Element and text location data
════════

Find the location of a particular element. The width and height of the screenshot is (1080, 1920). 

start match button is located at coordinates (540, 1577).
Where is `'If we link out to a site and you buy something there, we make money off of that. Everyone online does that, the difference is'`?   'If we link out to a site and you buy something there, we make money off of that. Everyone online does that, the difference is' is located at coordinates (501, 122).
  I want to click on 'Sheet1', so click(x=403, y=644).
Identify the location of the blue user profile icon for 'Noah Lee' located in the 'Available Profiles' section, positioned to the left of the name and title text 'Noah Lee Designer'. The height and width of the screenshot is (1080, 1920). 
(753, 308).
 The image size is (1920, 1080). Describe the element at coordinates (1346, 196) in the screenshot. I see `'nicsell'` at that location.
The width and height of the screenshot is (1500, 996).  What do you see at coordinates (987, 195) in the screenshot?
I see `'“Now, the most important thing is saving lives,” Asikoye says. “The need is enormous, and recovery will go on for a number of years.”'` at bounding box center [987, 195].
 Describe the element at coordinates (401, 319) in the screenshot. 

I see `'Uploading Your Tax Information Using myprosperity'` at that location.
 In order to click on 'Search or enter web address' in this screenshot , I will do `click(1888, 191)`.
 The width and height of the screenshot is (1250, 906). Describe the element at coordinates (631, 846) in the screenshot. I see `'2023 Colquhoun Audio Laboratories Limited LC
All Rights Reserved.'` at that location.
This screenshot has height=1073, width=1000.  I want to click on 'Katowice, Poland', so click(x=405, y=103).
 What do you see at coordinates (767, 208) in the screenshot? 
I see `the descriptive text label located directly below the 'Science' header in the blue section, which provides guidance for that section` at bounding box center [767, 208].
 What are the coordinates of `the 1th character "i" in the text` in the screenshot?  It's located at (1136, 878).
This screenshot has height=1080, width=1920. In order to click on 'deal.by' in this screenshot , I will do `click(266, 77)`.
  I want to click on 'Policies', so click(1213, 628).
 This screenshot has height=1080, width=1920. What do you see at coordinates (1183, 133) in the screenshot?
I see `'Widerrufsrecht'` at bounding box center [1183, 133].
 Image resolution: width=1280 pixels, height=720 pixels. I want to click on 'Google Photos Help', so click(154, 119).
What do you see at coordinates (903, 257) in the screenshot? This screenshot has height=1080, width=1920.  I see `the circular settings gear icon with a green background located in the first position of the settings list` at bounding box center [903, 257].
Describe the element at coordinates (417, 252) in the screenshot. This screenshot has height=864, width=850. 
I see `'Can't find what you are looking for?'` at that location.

════════

Short problem >> Change "coordinates" to "position" in the lines starting at the one containing "This screenshot has height=1073, width=1000." and ending at the one containing "What are the", leaving everything else the same.

Expected answer >>
This screenshot has height=1073, width=1000.  I want to click on 'Katowice, Poland', so click(x=405, y=103).
 What do you see at position (767, 208) in the screenshot? 
I see `the descriptive text label located directly below the 'Science' header in the blue section, which provides guidance for that section` at bounding box center [767, 208].
 What are the position of `the 1th character "i" in the text` in the screenshot?  It's located at (1136, 878).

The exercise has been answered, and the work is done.